Inserm, Centre for Research in Epidemiology and Population Health, U1018, Epidemiology of HIV and STI Team, Le Kremlin-Bicêtre, France.
AIDS. 2013 Jan 28;27(3):357-67. doi: 10.1097/QAD.0b013e32835ac8bc.
A part of women starting antiretroviral therapy during pregnancy fail to attain undetectable viral load by delivery. Here we studied whether pregnancy affects the early immunovirological response to combined antiretroviral therapy (cART), taking into account treatment duration and baseline characteristics.
Antiretroviral-naive women initiating cART since 2004 and followed in three French ANRS multicenter HIV cohorts (French Perinatal Cohort, PRIMO and COPANA).
The early virological response (at 1, 3 and 6 months) and immunological increase after cART initiation were compared between women starting cART during (n = 708) and outside (n = 110) pregnancy. Relative risks were estimated in multivariate models adjusted for treatment duration, baseline viral load and CD4, sociodemographic factors and chronic hepatitis B. CD4 increases were compared by using mixed models.
Only 63.8% of treated pregnant women attained a viral load less than 50 copies/ml by delivery. Similarly to nonpregnant women, nearly 90% of pregnant women reached a viral load less than 400 copies/ml at M3 [adjusted RR: 1.0 (95% confidence interval 0.7-1.4)], and nearly 100% at M6 following cART initiation [0.9 (0.4-1.9)]. viral load less than 50 copies/ml was attained by 61.5% of pregnant versus 67.9% of nonpregnant women at M3 (P = 0.26), and by 82.1 versus 87.0% at M6 (P = 0.48). CD4 recovery (both number and percentage) was similar in pregnant and nonpregnant women. Results were similar for the subset of women starting a boosted protease inhibitor-containing cART.

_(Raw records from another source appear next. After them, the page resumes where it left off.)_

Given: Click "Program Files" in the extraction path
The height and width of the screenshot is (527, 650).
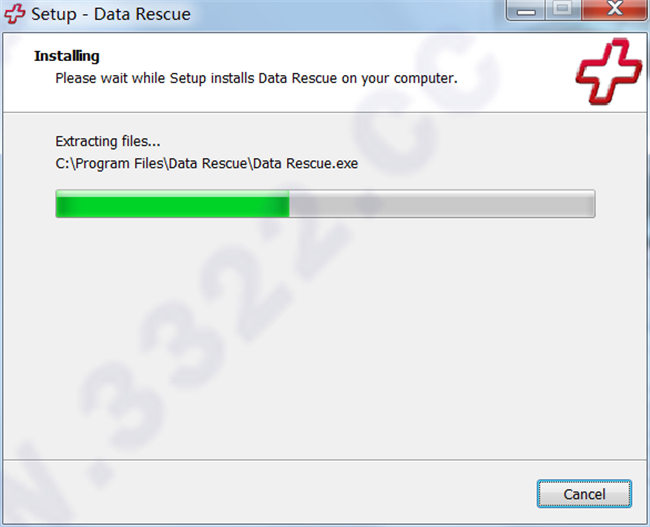Looking at the screenshot, I should click(120, 163).
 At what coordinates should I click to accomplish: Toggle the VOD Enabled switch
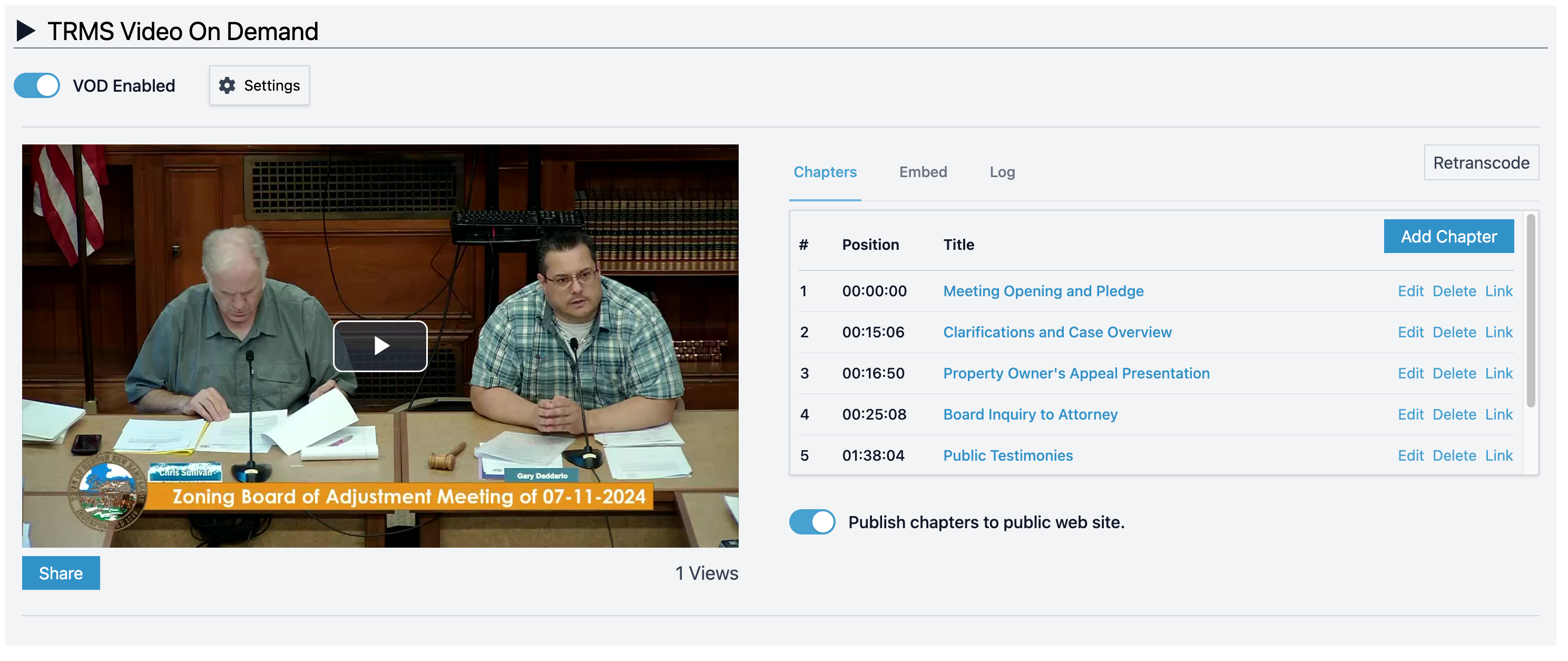tap(37, 85)
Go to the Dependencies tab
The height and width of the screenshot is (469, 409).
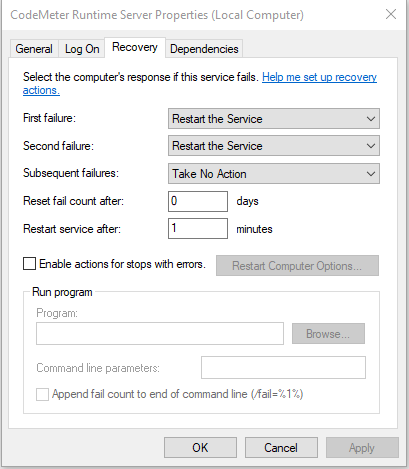click(204, 49)
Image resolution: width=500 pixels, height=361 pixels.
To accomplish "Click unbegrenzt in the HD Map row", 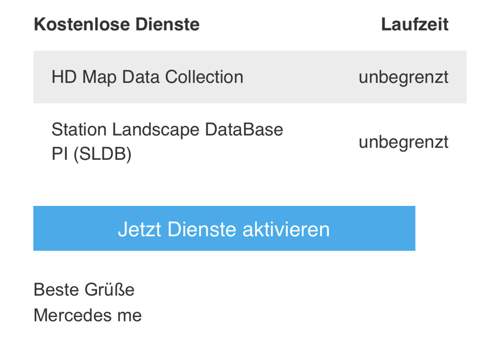I will pos(403,77).
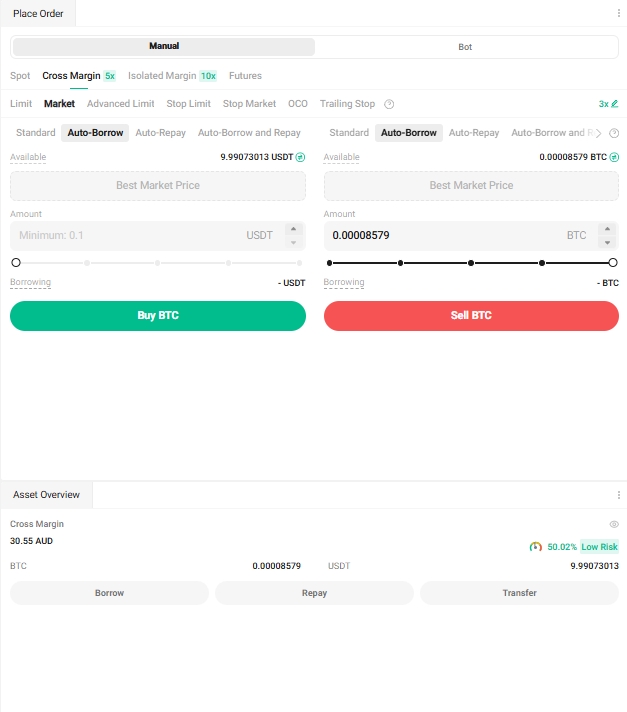Click the help icon in sell-side borrow modes
The width and height of the screenshot is (627, 712).
coord(612,133)
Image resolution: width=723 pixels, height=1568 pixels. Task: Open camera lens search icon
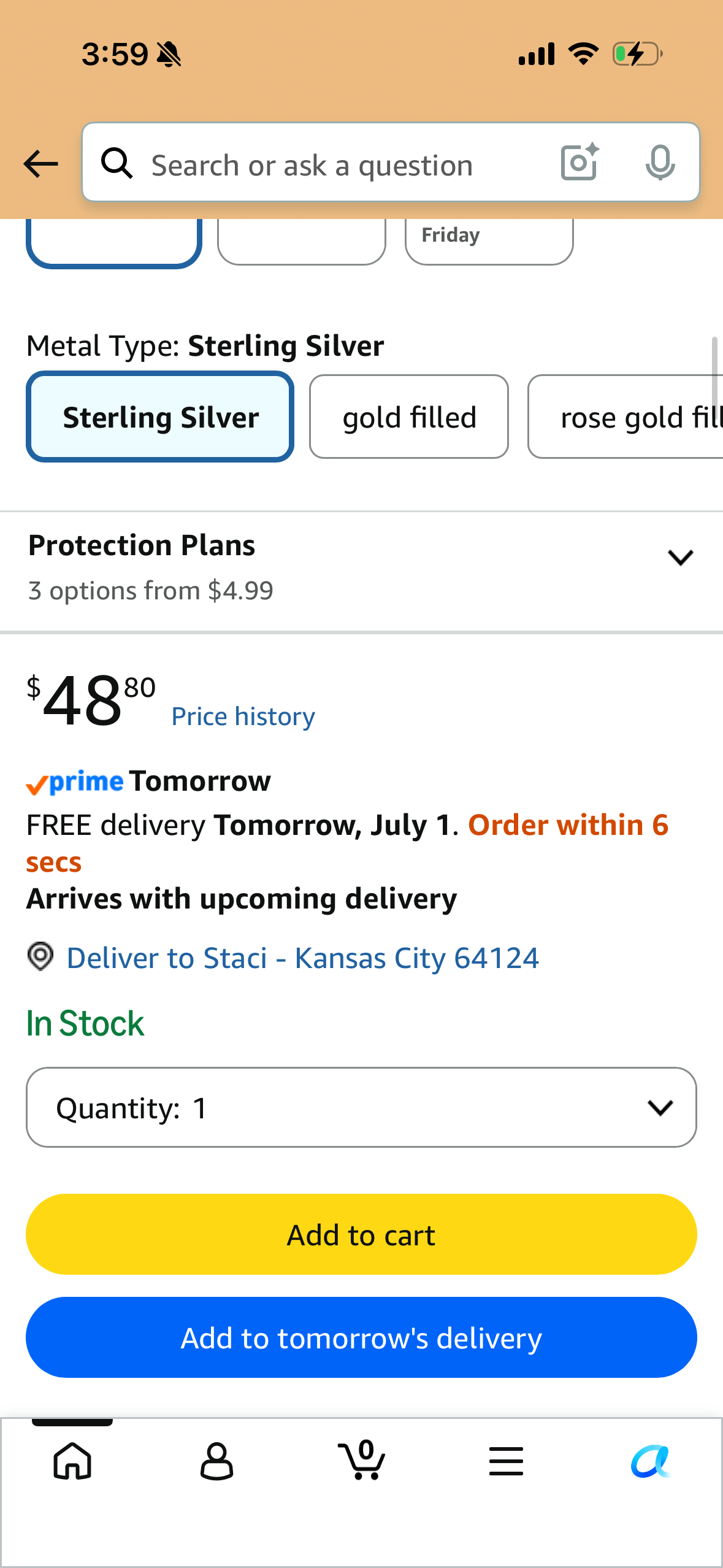(580, 162)
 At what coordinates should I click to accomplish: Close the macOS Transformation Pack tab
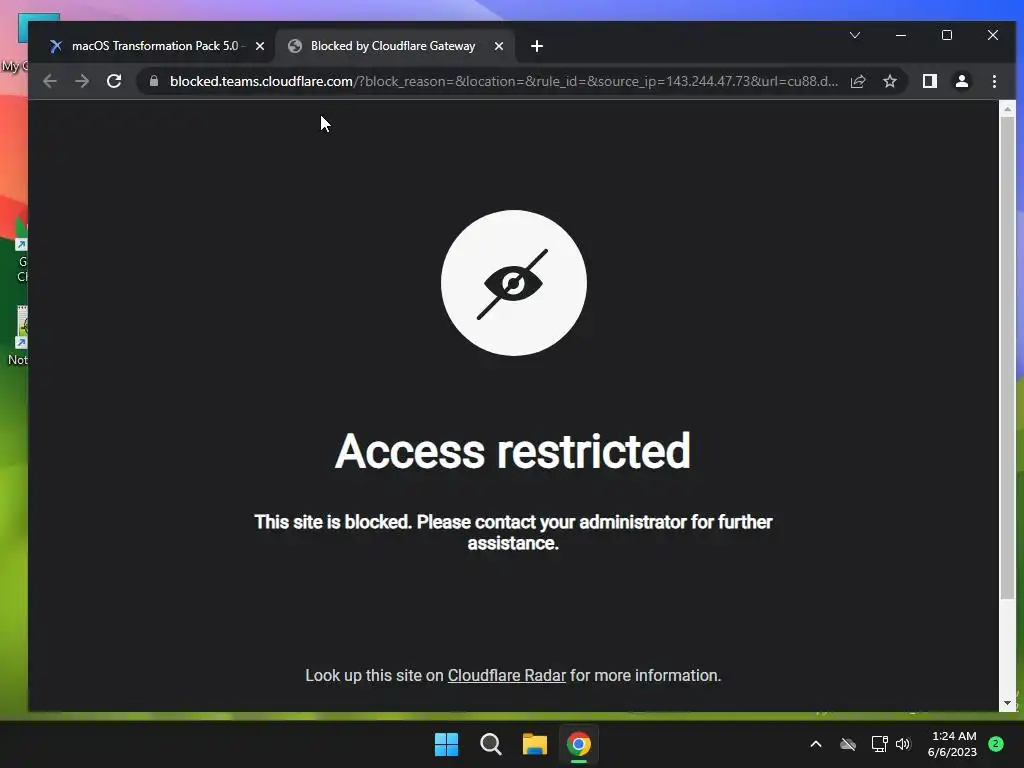(260, 46)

Pregnancy does not affect the virological response to cART below 400 copies/ml, or CD4 increase. The main reason for pregnant women not achieving viral load less than 50 copies/ml at delivery appears to be a short duration of treatment.
部分在孕期开始接受抗逆转录病毒治疗的女性未能在分娩时达到病毒载量不可检测的水平。在此,我们研究了孕期是否会影响到联合抗逆转录病毒治疗(cART)的早期免疫病毒学反应,同时考虑了治疗持续时间和基线特征。
2004 年以来,在法国三个 ANRS 多中心 HIV 队列(法国围产期队列、PRIMO 和 COPANA)中,接受 cART 治疗且未感染过 HIV 的女性。
比较了孕期开始(n=708)和孕期外开始(n=110)cART 的女性在 cART 启动后 1、3 和 6 个月时的早期病毒学应答(早期 virological response)和免疫应答。在多变量模型中,通过调整治疗持续时间、基线病毒载量和 CD4、社会人口因素和慢性乙型肝炎等因素,估计了相对风险。使用混合模型比较了 CD4 的增加。
只有 63.8%的接受治疗的孕妇在分娩时病毒载量小于 50 拷贝/ml。与非孕妇相似,近 90%的孕妇在 M3 时达到病毒载量小于 400 拷贝/ml(调整后的 RR:1.0(95%置信区间 0.7-1.4)),并且在 cART 启动后近 100%在 M6 时达到病毒载量小于 400 拷贝/ml[0.9(0.4-1.9)]。在 M3 时,61.5%的孕妇达到了病毒载量小于 50 拷贝/ml,而非孕妇为 67.9%(P=0.26),在 M6 时,82.1%的孕妇达到了病毒载量小于 50 拷贝/ml,而非孕妇为 87.0%(P=0.48)。在接受含蛋白酶抑制剂的强化 cART 的孕妇亚组中,CD4 恢复(无论是数量还是百分比)在孕妇和非孕妇中相似。
孕期不会影响到病毒载量低于 400 拷贝/ml 的 cART 反应或 CD4 增加。孕妇在分娩时未能达到病毒载量小于 50 拷贝/ml 的主要原因似乎是治疗持续时间较短。